--- Task brief ---
Copy the records from the line with "Screen dimensions: 999x647" through the end of the records, swapping "date-time input field" for "date and time field" and keeping everything else the same.

Saved entries:
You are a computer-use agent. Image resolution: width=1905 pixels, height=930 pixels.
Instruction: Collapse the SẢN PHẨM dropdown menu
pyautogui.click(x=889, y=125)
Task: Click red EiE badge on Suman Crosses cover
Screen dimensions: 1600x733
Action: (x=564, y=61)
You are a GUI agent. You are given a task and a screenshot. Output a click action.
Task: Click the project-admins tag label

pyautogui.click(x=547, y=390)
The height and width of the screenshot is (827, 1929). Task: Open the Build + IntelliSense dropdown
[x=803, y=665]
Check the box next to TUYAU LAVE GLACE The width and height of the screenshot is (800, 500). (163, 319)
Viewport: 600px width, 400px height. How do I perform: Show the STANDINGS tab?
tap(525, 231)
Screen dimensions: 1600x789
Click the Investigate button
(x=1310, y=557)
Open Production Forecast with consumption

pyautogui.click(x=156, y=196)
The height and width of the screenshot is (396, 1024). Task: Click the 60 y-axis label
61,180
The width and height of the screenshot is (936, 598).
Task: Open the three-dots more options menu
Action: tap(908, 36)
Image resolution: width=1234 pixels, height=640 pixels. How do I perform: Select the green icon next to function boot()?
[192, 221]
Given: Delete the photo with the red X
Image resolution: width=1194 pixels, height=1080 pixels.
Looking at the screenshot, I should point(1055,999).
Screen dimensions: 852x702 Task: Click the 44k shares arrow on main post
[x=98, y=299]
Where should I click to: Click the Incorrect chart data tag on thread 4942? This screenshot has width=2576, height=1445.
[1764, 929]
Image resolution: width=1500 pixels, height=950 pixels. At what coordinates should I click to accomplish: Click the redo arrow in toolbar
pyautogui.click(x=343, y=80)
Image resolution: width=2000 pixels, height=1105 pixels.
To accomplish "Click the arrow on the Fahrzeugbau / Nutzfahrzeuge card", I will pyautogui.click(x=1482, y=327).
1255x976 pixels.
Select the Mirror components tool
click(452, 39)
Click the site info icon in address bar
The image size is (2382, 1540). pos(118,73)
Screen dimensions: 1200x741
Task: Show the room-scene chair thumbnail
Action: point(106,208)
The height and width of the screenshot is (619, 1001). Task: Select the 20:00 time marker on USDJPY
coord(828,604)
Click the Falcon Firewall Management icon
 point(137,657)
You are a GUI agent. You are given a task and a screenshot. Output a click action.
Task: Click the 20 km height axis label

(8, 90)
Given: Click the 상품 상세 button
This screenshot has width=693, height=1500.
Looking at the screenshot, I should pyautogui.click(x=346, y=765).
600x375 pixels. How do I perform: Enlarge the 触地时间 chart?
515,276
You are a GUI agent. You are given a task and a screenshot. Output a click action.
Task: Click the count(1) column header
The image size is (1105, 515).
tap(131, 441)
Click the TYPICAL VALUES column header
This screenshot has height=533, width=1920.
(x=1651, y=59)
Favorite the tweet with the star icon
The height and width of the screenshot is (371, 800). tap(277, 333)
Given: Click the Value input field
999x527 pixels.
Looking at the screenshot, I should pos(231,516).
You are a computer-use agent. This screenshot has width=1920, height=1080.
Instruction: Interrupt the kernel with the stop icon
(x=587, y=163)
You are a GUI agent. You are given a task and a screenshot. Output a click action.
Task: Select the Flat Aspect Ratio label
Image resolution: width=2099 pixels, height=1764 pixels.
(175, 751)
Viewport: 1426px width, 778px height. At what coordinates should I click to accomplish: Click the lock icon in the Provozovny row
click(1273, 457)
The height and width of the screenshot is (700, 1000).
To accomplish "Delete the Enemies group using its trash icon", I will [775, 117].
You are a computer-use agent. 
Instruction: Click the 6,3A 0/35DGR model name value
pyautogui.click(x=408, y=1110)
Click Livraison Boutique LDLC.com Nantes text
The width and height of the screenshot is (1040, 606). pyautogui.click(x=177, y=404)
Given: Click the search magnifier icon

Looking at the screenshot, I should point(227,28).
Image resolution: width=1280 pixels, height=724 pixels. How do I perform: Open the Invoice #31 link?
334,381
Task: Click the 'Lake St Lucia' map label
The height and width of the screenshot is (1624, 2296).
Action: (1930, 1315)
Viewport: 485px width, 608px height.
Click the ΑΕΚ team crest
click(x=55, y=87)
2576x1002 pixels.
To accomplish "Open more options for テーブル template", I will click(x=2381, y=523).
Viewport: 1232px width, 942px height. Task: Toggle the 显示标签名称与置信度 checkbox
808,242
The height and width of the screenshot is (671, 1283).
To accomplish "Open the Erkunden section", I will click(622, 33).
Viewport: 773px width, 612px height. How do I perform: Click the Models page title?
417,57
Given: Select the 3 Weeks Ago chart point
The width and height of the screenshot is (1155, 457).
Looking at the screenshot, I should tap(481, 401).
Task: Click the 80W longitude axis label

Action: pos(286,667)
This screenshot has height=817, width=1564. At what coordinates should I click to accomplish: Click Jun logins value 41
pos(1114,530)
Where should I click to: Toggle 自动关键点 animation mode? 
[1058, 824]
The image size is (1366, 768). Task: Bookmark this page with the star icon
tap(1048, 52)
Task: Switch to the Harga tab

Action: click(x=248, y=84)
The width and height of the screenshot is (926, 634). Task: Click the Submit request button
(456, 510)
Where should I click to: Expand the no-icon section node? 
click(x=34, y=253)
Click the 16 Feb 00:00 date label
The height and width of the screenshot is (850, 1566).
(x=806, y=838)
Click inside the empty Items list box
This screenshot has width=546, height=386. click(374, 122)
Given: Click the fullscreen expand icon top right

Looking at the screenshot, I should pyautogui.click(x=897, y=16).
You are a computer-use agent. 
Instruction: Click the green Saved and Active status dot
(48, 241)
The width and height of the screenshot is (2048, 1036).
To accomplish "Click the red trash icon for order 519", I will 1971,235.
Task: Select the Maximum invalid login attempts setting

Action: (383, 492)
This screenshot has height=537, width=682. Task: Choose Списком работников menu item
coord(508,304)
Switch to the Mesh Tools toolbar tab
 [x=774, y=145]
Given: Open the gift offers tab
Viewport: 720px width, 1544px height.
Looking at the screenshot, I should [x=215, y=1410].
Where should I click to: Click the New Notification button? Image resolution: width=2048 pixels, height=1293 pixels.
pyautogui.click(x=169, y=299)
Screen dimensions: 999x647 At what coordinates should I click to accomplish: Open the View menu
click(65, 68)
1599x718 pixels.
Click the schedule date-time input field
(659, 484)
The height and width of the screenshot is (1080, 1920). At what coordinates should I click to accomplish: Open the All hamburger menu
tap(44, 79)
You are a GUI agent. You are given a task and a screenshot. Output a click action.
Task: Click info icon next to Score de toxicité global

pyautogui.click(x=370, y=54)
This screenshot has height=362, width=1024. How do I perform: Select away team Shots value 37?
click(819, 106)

--- Answer to the task ---
Screen dimensions: 999x647 At what coordinates should I click to accomplish: Open the View menu
click(65, 68)
1599x718 pixels.
Click the schedule date and time field
(659, 484)
The height and width of the screenshot is (1080, 1920). At what coordinates should I click to accomplish: Open the All hamburger menu
tap(44, 79)
You are a GUI agent. You are given a task and a screenshot. Output a click action.
Task: Click info icon next to Score de toxicité global

pyautogui.click(x=370, y=54)
This screenshot has height=362, width=1024. How do I perform: Select away team Shots value 37?
click(819, 106)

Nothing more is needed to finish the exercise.